JOB ITEM
Extend the article on India's best new restaurants and bars of 2026, picking up after its final sentence.

SUPPLIED PASSAGE
The Best New Restaurants and Bars in India in 2026 (So Far)

We’ve gone a little overboard with openings, but, a few of them are actually worth your time.

By Abhya Adlakha | LAST UPDATED: APR 20, 2026

I recently found out that India’s food services market will overtake Japan’s by 2028 to become the world’s third-largest. I don’t usually lead with a stat, but honestly, you can feel this one on the ground.

In Delhi, recently, I went to three new openings in the same neighbourhood. I left Mumbai for a week, and then came back to a whole new pasta bar next to my house. We’ve gone a little nuts, maybe, but in a really great way.

However, the shape of what's opening is what I find more interesting than the number. We’re really learning how to reinvent the dining concept and the country is pushing it to a whole new level. In Hyderabad, for instance, there’s now a rooftop bar built around three actual Kadamba trees. Meanwhile, an invite-only cocktail bar now sits inside a 100-year-old Mahalaxmi Race Course mill (designed by Gauri Khan). In Delhi, a nine-seat basement in GK II gives way to a nine-course cocktail experience and the food plays second fiddle. Mumbai also opened its first proper beach club in Juhu, and we have to admit that it took way to long to arrive.

MATERIAL PROVIDED
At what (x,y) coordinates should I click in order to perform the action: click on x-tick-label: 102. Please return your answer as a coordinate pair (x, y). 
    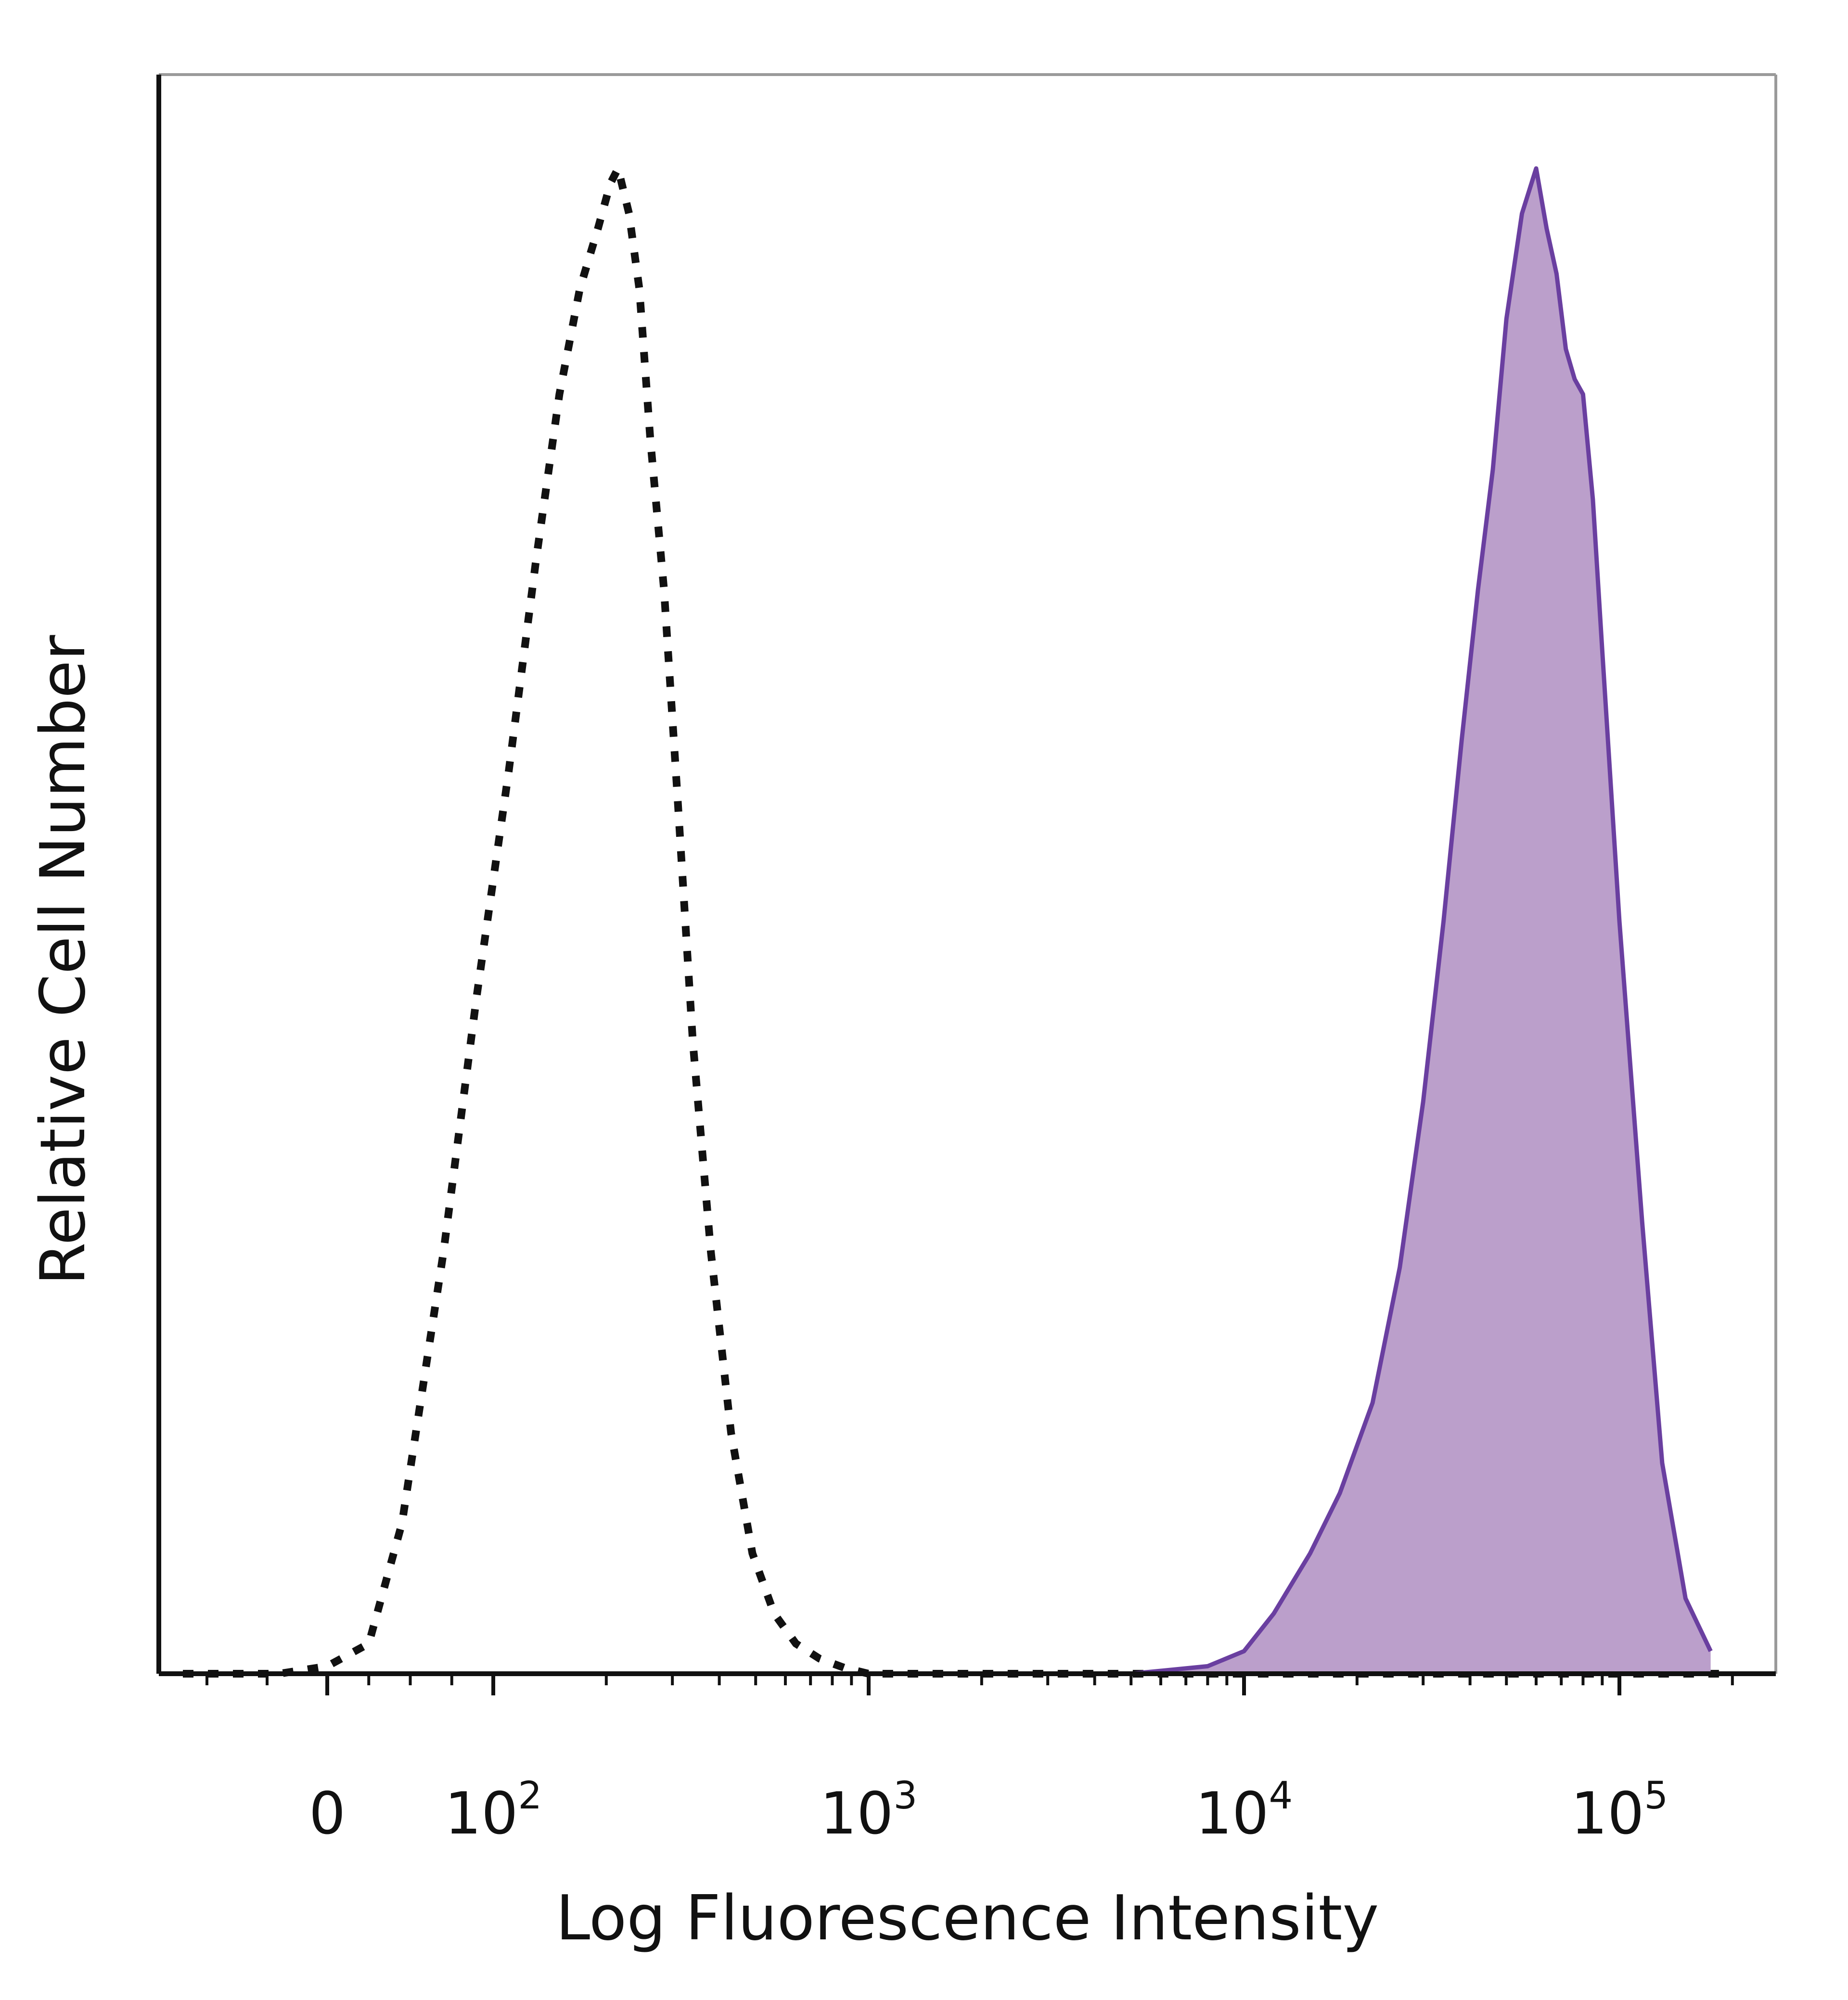
    Looking at the image, I should click on (493, 1810).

TASK RESPONSE
Honestly, it’s a good time to be hungry here.

Taking everything into consideration, this list was quite hard to write. When everyone's opening, standing out is a different sport — and a few places this year have genuinely cleared the bar. These are the fifteen I keep going back to, the ones I keep sending friends to, the ones where I've left thinking about one specific bite or pour for days afterwards.

Quick warning: Worth noting, because every list like this has its blind spots: these are my picks, filtered through my palate and my travel schedule and whatever I could get a table at. Bangalore's Koramangala and Indiranagar openings this year have been volume-heavy rather than breakout-good; Kolkata and Chennai are both sitting on openings I haven't yet made the trip for, and I'll be eating my words on at least one of them by year-end.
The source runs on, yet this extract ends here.